(Data records begins)

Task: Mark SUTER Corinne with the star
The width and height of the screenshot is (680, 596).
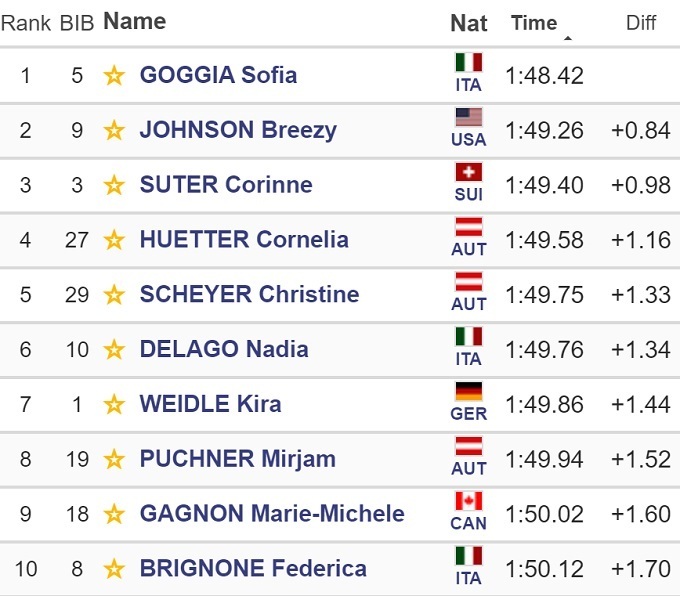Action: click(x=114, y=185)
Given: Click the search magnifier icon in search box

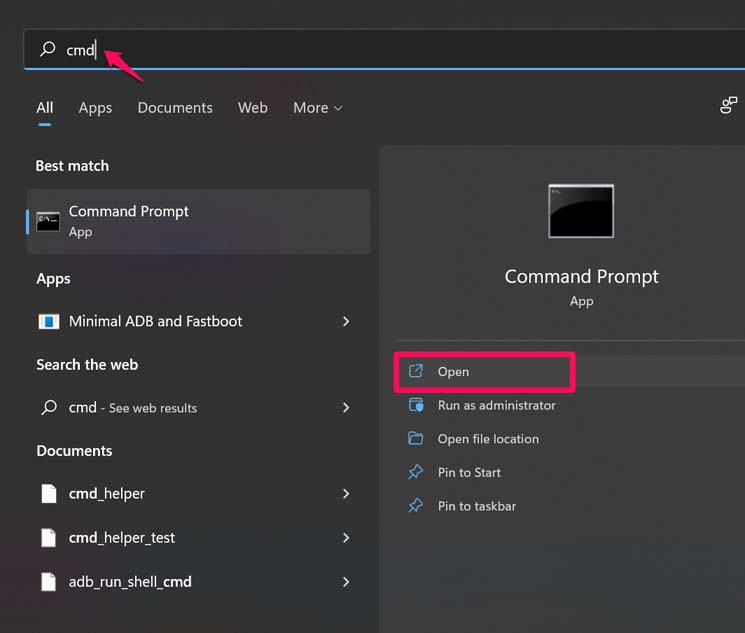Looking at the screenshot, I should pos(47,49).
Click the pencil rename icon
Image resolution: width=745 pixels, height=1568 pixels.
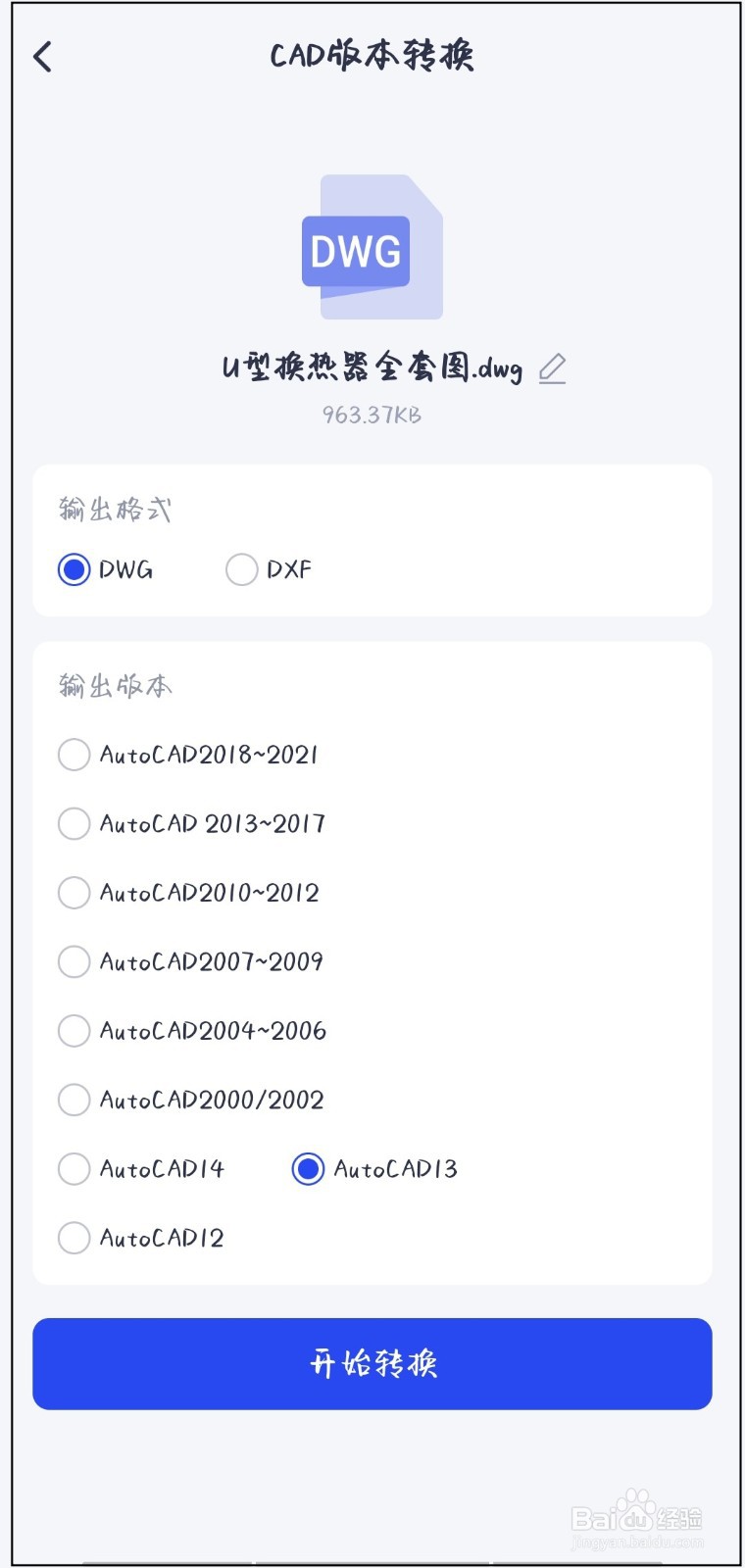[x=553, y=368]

(Data records ends)

> _The task_: A faithful copy is needed of the lines from the one containing "Click the pencil rename icon" through the last line of the data above, with pictures left out.

> _Result_:
Click the pencil rename icon
Image resolution: width=745 pixels, height=1568 pixels.
[x=553, y=368]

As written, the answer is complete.